[b]Judith Butler
Bound to seek recognition of its own existence in categories, terms, and names that are not of its own making, the subject seeks the sign of its own existence outside itself, in a discourse that is at once dominant and indifferent. Social categories signify subordination and existence at once. In other words, within subjection the price of existence is subordination.[/b]
Let’s file this one under, “she thinks too much.”
The violence of language consists in its effort to capture the ineffable and, hence, to destroy it, to seize hold of that which must remain elusive for language to operate as a living thing.
Sounds like me, doesn’t it?
Relationality is not only a descriptive or historical fact of our formation, but also an ongoing normative dimension of our social and political lives, one in which we are compelled to take stock of our interdependence.

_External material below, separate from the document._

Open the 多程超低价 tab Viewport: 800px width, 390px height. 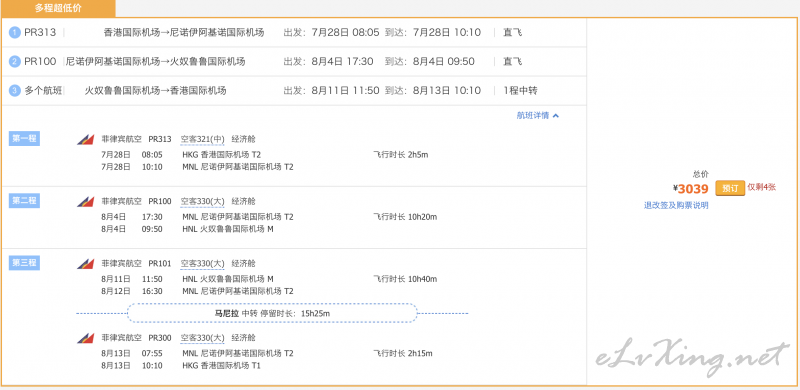[58, 8]
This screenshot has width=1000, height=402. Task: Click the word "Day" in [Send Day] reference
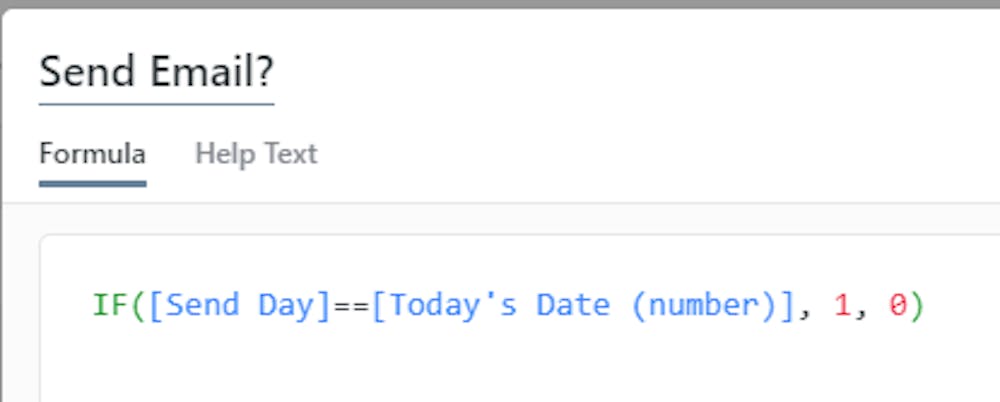[x=286, y=306]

Sounds like me, doesn’t it?
Law itself is either suspended, or regarded as an instrument that the state may use in the service of constraining and monitoring a given population; the state is not subject to the rule of law, but law can be suspended or deployed tactically and partially to suit the requirements of a state that seeks more and more to allocate sovereign power to its executive and administrative powers. The law is suspended in the name of “sovereignty” of the nation, where “sovereignty” denotes the task of any state to preserve and protect its own territoriality.

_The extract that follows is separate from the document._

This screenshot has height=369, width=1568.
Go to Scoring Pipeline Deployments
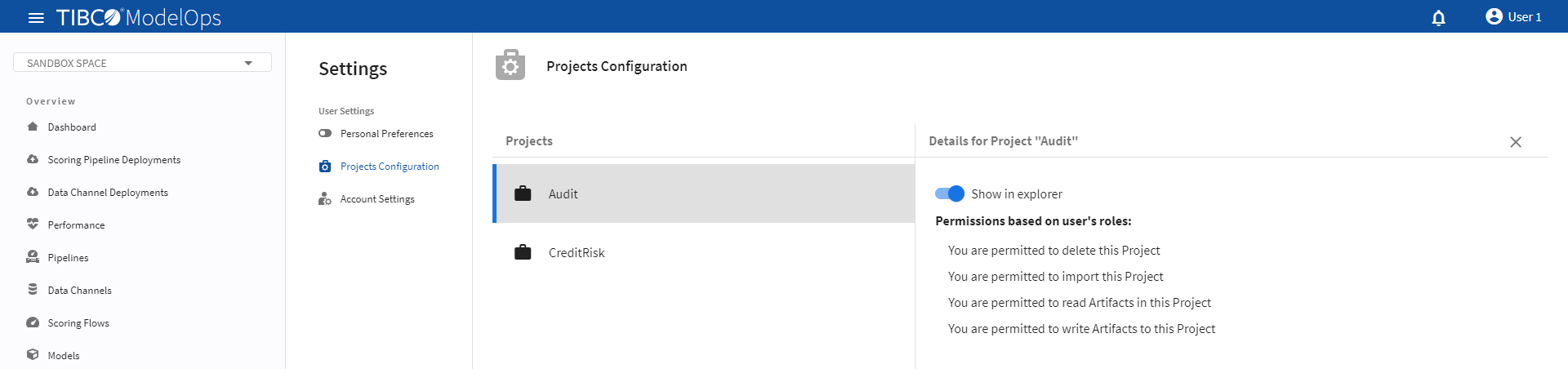pos(114,160)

In other words, they have their ruling class and we have ours.
Lacanian theory must be understood as a kind of “slave morality.”
Not unlike all the other ones.
If the immutable character of sex is contested, perhaps this construct called ‘sex’ is as culturally constructed as gender; indeed, perhaps it was always already gender, with the consequence that the distinction between sex and gender turns out to be no distinction at all.
Not that there still aren’t consequences of course.